----- Records for processing -----
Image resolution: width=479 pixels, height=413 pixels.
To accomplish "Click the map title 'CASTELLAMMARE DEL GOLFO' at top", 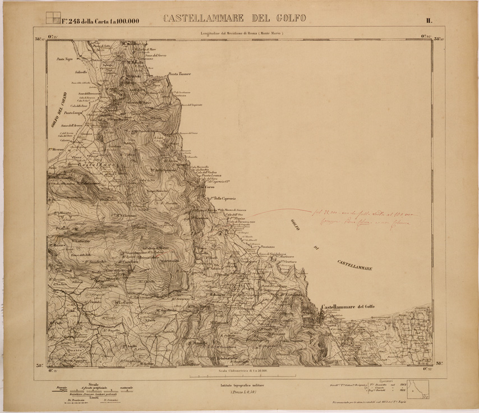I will [x=235, y=19].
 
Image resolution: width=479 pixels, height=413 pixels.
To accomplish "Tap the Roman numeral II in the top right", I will [x=428, y=21].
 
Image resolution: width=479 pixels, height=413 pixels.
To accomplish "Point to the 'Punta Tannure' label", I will [x=180, y=74].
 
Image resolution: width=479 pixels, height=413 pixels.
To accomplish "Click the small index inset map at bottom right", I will [x=418, y=388].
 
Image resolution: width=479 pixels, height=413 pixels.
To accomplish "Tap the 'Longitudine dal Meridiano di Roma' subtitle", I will [x=243, y=34].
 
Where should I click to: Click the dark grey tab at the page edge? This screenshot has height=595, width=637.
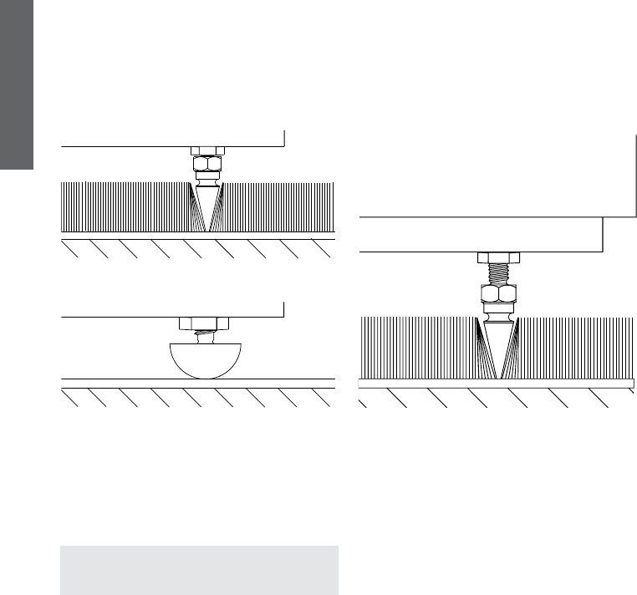point(16,84)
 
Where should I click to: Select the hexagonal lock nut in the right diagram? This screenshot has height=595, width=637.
point(500,294)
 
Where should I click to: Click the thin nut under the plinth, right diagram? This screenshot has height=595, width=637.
point(500,257)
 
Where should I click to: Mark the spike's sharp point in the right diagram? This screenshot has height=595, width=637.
point(500,377)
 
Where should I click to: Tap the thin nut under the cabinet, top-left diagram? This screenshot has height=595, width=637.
point(208,150)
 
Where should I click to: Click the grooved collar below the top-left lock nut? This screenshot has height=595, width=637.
point(208,179)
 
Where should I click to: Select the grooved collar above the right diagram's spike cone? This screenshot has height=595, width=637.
point(500,312)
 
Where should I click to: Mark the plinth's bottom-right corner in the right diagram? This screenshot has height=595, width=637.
point(604,251)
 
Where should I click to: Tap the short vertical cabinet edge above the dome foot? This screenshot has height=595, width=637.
point(284,309)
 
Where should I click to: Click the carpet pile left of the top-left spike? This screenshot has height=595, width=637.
point(125,206)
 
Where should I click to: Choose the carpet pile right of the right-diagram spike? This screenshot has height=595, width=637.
point(577,347)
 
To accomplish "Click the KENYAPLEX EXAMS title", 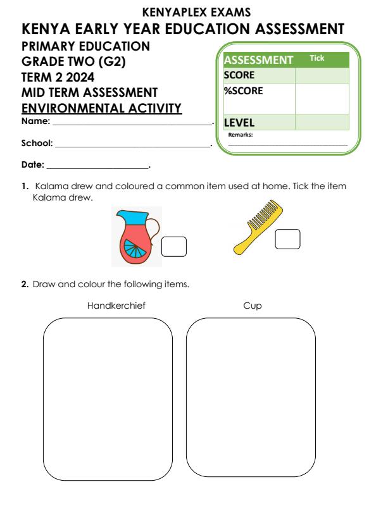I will pos(187,11).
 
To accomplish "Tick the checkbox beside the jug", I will pos(174,247).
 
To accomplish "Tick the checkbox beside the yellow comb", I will pos(287,239).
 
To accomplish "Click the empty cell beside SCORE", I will pos(322,75).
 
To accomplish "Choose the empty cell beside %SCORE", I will pos(322,98).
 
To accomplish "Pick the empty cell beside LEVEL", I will pos(322,122).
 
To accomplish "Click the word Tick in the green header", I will pos(316,58).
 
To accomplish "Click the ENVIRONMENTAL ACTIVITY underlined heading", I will pos(102,108).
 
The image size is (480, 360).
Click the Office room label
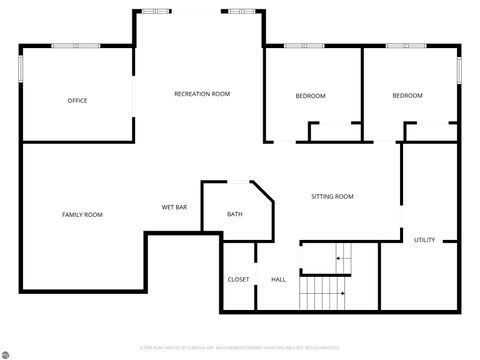77,101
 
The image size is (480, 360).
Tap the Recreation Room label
202,94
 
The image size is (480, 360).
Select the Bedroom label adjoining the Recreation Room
310,96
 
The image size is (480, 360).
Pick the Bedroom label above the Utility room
407,96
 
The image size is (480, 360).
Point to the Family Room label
82,215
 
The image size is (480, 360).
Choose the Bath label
234,215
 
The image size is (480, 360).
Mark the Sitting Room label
332,197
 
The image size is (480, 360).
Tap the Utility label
424,240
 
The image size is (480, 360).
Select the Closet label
238,279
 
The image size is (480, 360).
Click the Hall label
278,279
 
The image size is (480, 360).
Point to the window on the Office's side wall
21,69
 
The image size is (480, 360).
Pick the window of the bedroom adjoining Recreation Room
298,46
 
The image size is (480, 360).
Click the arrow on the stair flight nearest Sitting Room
341,258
-----
• Given request: Update the data starting at the line containing "Where should I click to: Click the grooved" and ending at the line containing "point(125,206)", replacing "grooved collar" with "ribbed collar" and leaving everything else unchanged. Return only those lines.

• Expected answer:
Where should I click to: Click the ribbed collar below the top-left lock nut? This screenshot has height=595, width=637.
point(208,179)
 
Where should I click to: Select the ribbed collar above the right diagram's spike cone? This screenshot has height=595, width=637.
point(500,312)
 
Where should I click to: Mark the plinth's bottom-right corner in the right diagram? This screenshot has height=595, width=637.
point(604,251)
 
Where should I click to: Tap the short vertical cabinet edge above the dome foot? This screenshot has height=595, width=637.
point(284,309)
 
Where should I click to: Click the carpet pile left of the top-left spike? This screenshot has height=595, width=637.
point(125,206)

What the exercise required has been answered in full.